# Home birth in a private rented house



## MrsBandEgglet

Does anybody know if I would have to ask permission from my landlady to have a home birth? She's really lovely and we've not actually seem her since we moved in so it's not like she comes to do house checks or anything. We're good tenants and I wouldn't want to take advantage of her but I think I'd be crushed if she said no. I'm still working on convincing my husband, not sure I want to take on the challenge of having to convince someone else lol :nope:


----------



## FlowerFairy

I can't imagine you'd have to tell her hun. x


----------



## Mervs Mum

No you don't. You wouldnt ask if you could labour there for as long as possible before transferring would you? I've supported lots of births in rented homes :)


----------



## chuck

I never even considered it.


----------



## loobylou29

Im in a private rented and I dont intend on asking the landlords permission, I might mention it if it comes up in a conversation but I wont be asking as I dont think its there buisness. I have a deposit so if there was any accidental damage to carpets etc then it would come out of that if I didnt repair it. xoxoxo


----------



## Jims_Girl

I "hyperthetically" ask the letting agency and they said its none of the landlords business...... !! :)


----------



## bbyno1

I private rent and im not going to ask my landlord.


----------



## becstar

I'm not asking mine... I didn't ask permission to conceive the baby after all! ;-)


----------



## Mum2b_Claire

Won't be in one by the time this baby comes (well, unless she comes before next saturday when we move!) but no way would I tell my landlord about the home birth if we were staying here, none of his business!


----------



## feeble

Did you ask if you can conceive in the house? 

;)


----------



## pooch

if you were in the US i would say yes but that's only because i work for an insurance company...if anything were to go wrong she might be liable for injuries that happen in a residence she owns. but since you're in the UK and nothing bad will happen anyway i'd say you're ok without asking her.


----------



## pooch

if you were in the US i would say yes but that's only because i work for an insurance company...if anything were to go wrong she might be liable for injuries that happen in a residence she owns. but since you're in the UK and nothing bad will happen anyway i'd say you're ok without asking her.


----------



## lynnikins

we didnt lol the neighbors didnt know either till after the fact lol when we saw them a couple of days later ( we are mid terrace ) they didnt get disturbed by the ambulances at 3.30am either lol or my noise lol


----------



## loobylou29

Thanks lyn I just realised our walls are like paper and the last thing we need while im in labour is the police turning up to check what the screamings about rofl xoxoxo


----------



## lesleyann

We never asked we also live in a midterrace and nextdoor asked 3days after the birth if I had had her yet as they had not seen me out in the garden for a few days lol


----------



## special_kala

I didnt tell mine. 

She popped over after Willow was born and when i said she was born upstairs she looked a bit shocked lol


----------



## mum22ttc#3

If I was to have a home birth I wouldn't bother telling the landlord, what it you had a home birth but didn't actually mean to, theres not much they could do about it surely. :flower:


----------



## Sam Pearson

Nope.

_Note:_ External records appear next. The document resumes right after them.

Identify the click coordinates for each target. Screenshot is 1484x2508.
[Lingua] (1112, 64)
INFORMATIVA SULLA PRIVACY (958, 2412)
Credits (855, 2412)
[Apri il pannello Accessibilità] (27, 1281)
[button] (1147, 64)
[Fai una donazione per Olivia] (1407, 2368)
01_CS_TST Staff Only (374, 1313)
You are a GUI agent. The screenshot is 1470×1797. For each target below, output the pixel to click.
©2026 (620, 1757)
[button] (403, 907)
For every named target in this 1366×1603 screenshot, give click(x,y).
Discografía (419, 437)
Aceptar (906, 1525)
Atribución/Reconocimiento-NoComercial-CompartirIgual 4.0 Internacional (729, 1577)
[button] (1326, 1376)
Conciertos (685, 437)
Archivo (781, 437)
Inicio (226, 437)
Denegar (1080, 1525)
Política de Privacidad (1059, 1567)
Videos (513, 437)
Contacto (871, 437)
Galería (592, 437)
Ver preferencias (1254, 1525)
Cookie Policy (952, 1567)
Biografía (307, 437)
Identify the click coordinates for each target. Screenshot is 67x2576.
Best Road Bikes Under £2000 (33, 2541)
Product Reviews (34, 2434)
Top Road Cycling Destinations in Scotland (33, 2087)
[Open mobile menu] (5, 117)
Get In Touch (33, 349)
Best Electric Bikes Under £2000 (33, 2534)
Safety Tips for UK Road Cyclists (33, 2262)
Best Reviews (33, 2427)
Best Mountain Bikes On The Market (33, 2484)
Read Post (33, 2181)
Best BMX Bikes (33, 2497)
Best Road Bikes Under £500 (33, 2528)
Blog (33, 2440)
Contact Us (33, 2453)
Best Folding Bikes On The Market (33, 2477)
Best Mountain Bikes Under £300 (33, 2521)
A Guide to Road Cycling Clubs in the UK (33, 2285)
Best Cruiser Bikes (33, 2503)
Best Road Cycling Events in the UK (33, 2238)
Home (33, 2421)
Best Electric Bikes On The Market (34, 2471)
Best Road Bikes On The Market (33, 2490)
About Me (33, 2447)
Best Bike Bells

You have every right to perform bodily functions in your home rented or not.


----------



## 17thy

I private rent and I'm absolutely certain my landlord wouldn't mind.


----------



## xsadiex

We're in a rented flat and we didn't ask permission! I thought it would be unnecessary, would have felt rather awkward asking haha. Let's hope their aren't any questions about the blood stains on the cream carpet. Do make sure you cover carpets properly, I brought really thin dust sheets which were rubbish and didn't save the carpet sadly.


----------



## Sam Pearson

We told our landlady that we would be homebirthing and she told us that she had birthed 4 of her 6 children in that same house which was so lovely to know so obviously she had no problem with us homebirthing there. The day after I birthed the baby she rocked up and came right into the house without even knocking to see the baby - I heard somebody coming up the stairs callin gout hello and only had enough time to put a shirt on - that wasn't so cool.


----------



## bubbles123

we've got a standard rental agreement for our house, pretty much the same as most people have in the UK. I had a look through it the other day for something unrelated and it says nothing about not being able to give birth or anything related to it. Ours does say though that we are not allowed to keep wild fowl in the bath or use the house for immoral purposes... the mind boggles what previous tenants might have gotten up to! So you should be fine, I might tell the neighbours though just in case they are worried by unusual noises or activity at night.


----------